── MATERIAL PROVIDED

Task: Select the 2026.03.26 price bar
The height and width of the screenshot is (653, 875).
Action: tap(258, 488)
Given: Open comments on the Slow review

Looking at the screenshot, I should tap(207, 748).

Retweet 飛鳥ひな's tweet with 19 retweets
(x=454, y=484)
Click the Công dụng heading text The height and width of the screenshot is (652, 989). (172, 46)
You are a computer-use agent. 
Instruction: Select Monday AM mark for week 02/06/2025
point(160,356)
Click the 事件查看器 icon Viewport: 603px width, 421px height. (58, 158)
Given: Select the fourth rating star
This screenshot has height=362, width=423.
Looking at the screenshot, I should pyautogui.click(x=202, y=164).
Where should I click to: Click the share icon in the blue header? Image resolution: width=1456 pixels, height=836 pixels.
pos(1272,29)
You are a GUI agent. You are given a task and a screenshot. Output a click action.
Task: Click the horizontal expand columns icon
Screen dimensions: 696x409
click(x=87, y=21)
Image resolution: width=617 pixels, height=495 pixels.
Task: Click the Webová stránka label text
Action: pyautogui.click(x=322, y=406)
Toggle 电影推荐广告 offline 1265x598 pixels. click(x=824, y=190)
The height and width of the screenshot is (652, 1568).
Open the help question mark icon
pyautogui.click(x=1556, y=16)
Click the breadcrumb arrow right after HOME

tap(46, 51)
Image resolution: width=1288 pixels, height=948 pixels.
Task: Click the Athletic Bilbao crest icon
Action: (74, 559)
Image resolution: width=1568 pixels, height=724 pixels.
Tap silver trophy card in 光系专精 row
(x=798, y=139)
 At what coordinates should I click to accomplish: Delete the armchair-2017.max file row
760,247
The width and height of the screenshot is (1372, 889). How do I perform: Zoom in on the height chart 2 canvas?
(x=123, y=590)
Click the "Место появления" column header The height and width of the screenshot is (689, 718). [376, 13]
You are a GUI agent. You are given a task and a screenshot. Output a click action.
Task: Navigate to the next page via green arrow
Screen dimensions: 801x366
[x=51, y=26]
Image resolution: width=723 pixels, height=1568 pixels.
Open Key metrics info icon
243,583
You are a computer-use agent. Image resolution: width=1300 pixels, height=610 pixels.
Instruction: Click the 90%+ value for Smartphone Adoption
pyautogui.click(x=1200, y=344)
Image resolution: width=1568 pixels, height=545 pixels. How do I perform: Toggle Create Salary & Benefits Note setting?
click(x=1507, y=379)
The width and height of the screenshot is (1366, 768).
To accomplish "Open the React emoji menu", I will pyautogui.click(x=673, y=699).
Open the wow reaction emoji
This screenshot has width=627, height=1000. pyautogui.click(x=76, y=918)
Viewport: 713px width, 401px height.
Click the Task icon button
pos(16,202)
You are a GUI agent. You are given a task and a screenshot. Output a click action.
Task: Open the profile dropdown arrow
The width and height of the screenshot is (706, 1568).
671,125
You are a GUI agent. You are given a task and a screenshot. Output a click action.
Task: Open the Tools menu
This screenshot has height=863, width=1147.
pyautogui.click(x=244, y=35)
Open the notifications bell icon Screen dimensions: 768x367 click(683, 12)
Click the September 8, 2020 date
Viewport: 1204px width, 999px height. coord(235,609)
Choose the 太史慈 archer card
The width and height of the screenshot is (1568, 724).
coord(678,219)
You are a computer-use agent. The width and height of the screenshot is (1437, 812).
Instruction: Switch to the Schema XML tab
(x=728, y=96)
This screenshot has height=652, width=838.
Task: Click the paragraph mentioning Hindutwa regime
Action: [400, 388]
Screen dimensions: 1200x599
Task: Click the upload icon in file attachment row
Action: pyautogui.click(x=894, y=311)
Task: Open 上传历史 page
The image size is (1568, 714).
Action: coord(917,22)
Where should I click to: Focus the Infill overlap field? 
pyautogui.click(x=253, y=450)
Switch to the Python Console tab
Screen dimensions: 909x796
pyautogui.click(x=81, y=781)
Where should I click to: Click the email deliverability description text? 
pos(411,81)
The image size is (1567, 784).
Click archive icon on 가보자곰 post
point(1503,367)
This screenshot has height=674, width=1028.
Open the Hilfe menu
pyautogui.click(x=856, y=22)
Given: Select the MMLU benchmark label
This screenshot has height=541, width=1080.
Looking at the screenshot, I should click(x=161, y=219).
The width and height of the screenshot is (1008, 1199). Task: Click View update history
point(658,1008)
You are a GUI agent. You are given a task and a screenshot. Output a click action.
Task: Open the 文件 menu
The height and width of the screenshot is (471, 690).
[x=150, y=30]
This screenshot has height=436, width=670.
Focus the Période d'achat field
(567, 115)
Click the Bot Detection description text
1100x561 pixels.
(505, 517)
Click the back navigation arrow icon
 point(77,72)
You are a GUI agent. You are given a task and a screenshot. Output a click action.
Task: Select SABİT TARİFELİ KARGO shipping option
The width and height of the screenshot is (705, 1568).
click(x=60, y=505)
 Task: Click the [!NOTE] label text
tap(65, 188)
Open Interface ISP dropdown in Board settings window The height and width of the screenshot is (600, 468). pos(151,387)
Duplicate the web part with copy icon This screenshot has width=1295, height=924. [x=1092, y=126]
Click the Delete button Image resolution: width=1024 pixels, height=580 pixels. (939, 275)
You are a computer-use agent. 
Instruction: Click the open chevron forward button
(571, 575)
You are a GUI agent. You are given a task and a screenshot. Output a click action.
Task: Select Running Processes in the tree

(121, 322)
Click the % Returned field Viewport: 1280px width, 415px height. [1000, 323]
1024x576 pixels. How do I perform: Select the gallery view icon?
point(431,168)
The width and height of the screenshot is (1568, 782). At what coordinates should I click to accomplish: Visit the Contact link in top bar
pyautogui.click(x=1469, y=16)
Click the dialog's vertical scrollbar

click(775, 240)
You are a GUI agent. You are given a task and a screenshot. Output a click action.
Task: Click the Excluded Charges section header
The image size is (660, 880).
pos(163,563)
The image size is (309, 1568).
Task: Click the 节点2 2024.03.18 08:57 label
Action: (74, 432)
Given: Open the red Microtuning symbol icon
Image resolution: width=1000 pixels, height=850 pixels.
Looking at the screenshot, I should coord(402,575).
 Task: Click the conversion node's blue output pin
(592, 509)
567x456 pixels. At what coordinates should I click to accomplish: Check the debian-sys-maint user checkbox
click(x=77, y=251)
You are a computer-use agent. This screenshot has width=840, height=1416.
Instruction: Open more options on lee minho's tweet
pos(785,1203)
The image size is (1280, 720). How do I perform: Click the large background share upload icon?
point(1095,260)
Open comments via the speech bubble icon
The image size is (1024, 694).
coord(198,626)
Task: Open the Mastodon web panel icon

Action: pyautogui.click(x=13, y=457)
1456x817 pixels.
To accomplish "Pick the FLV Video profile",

────

■ TASK STATEMENT ■
Wherever a line in the data above holds "dropdown", copy that line.

■ TASK RESULT ■
Task: Open the profile dropdown arrow
Open Interface ISP dropdown in Board settings window The height and width of the screenshot is (600, 468). pos(151,387)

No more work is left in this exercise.